Alexander Larsson alexl at redhat.com
Mon May 13 04:26:40 PDT 2013


On mån, 2013-05-13 at 12:40 +0200, John Kåre Alsaker wrote:

> The scaling factor should not have any affect of any coordinate system
> or anything else in the protocol. It should only affect the size in
> pixels of the surfaces of the clients. Clients should do any
> transformations of coordinates they want themselves.

I'm not sure if we agree or not here. But, lemme have an example. If you
have a setup with two monitors using mirrored mode, one with scale == 2.
Then I want both monitors to show the same thing, one with more detail.
If I then put the mouse cursor over the bottom right corner of the
surface i want to get one mouse event, and the coordinates of it should
be the size of the window in the unscaled coordinates, i.e. the
width/height of the window in the lower resolution.

Is this what you meant?

> Clients can easily scale larger features like icons, padding and fonts
> and round them to pixel sizes and draw sharp output even with a
> fractional scaling factor. This allows users to pick a size suitable
> for them. The difference between a 1 and 2 scaling factor is too huge.
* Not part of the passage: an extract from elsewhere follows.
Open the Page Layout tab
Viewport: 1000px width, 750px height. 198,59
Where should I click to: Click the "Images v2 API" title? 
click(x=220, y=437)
Some things can be easily scaled. Like text and photorealistic images.
Other things can't necessarily be scaled and still look nice. Like line
art or solid line borders (like e.g. the boxes around a button). Sure,
you can round everything to "nearest int", but that will cause
unevenness in the rounding (buttons sometimes get a 1 pixel border,
sometimes 2 depending on the fractional part of the button coords, etc).
So, I don't think this is every useful in practice.


> I think the case when a window is displayed on multiple monitors is
> pretty rare or short in duration (the dragging across monitor case
> when not using a workspace per monitor). I suppose we could leave this
> up to the compositor.

Totally, i don't mean that the priority is useful for that case.
Normally clients should just pick the scale based on which output the
surface has the "most" pixels in. However, the one case where that
breaks is mirrored/clone mode, where two monitors show the same thing.
This is where the priority can be useful.